[Opening INPUT FOR THIS TASK section]

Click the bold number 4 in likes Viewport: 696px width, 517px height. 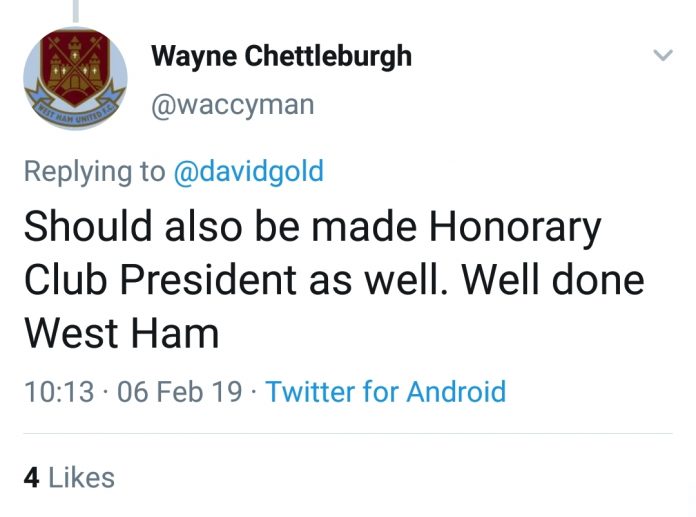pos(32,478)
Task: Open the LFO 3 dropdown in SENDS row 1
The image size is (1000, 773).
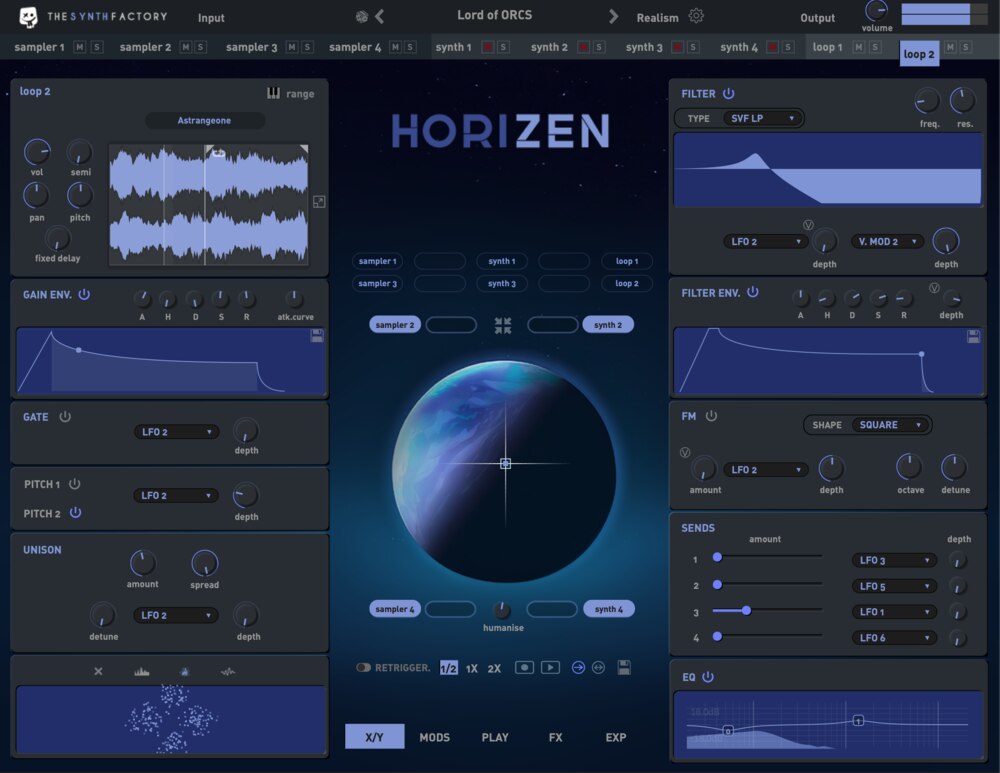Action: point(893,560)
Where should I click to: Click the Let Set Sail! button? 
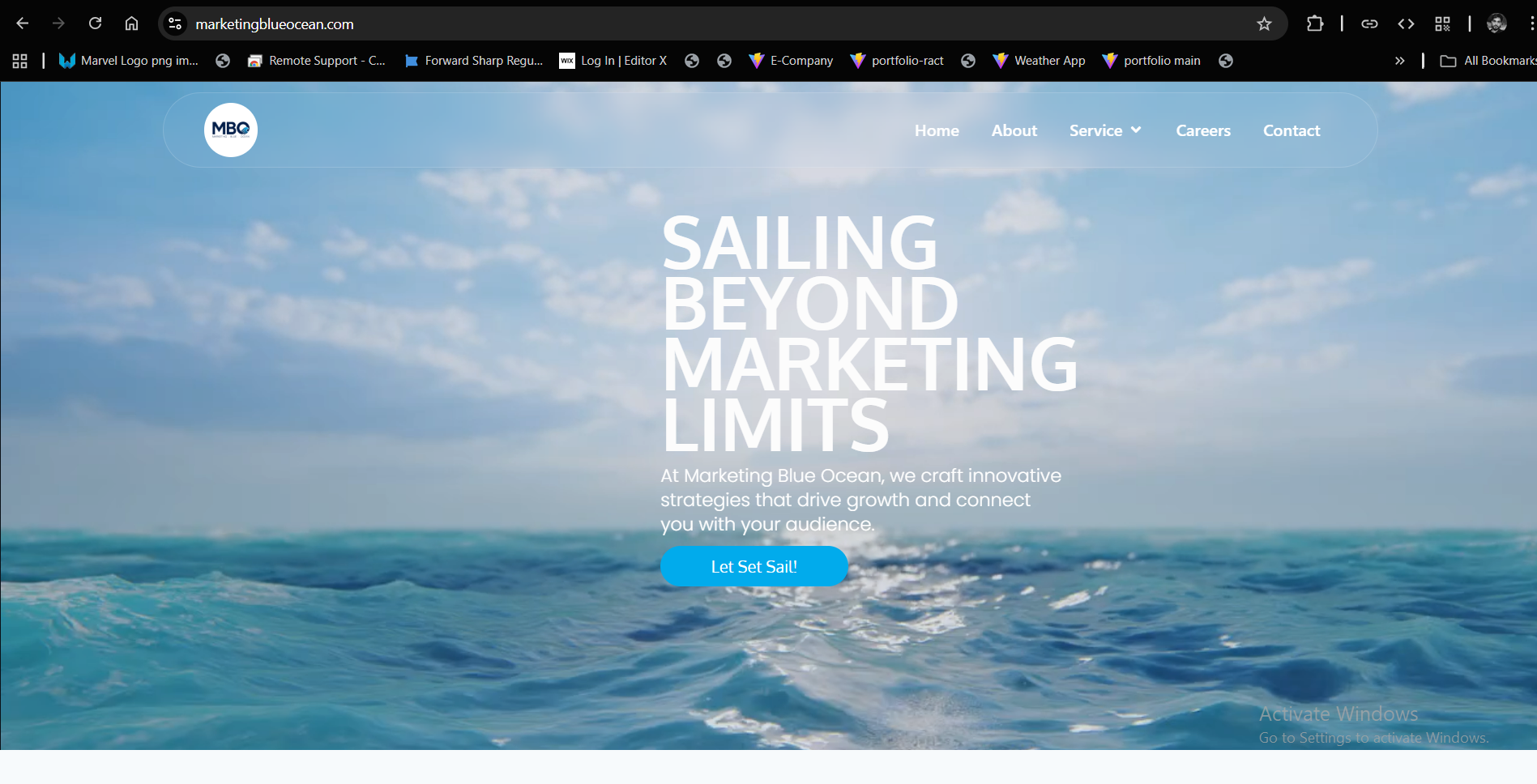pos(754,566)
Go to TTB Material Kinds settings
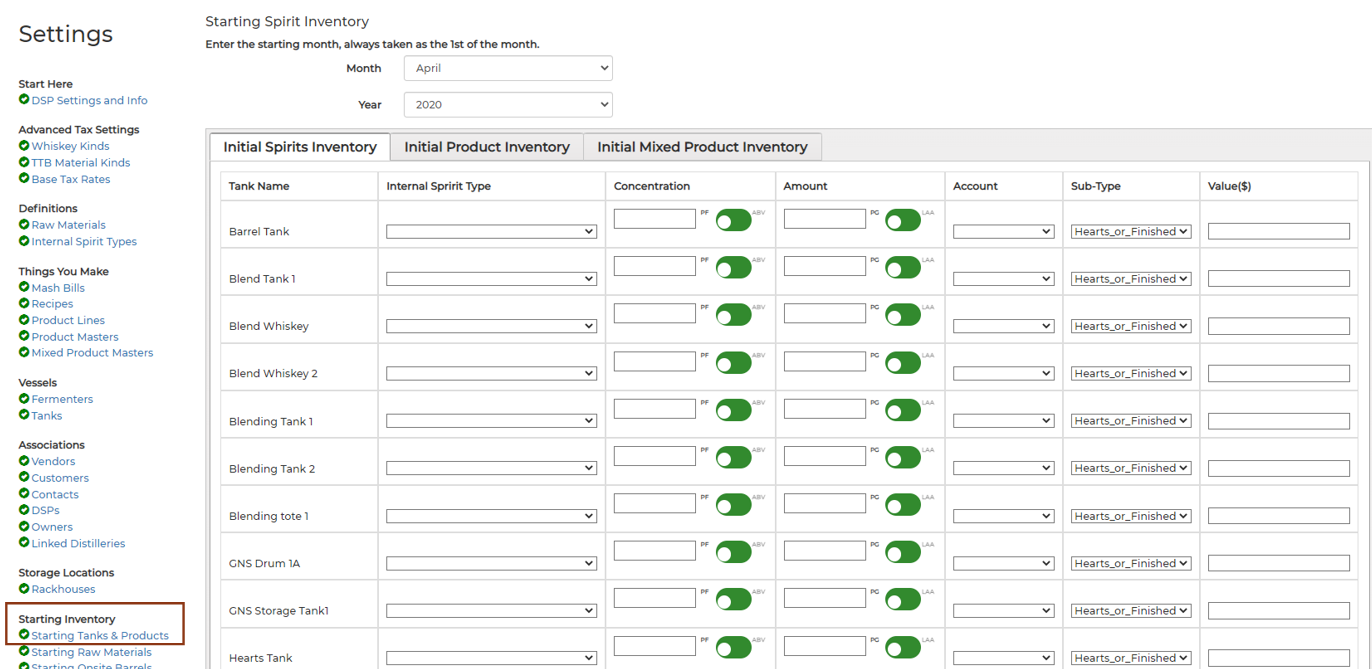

[Closing INPUT FOR THIS TASK section]

-- WHAT THE EXERCISE ASKS --
Pictures stay out. Return exactly the lines from the one with "The image size is (1000, 773)." through the last line of the data.

-- SOLUTION TO THIS PROBLEM --
The image size is (1000, 773).
Action: point(893,560)
Where should I click to: Click the Let Set Sail! button? 
pos(754,566)
Go to TTB Material Kinds settings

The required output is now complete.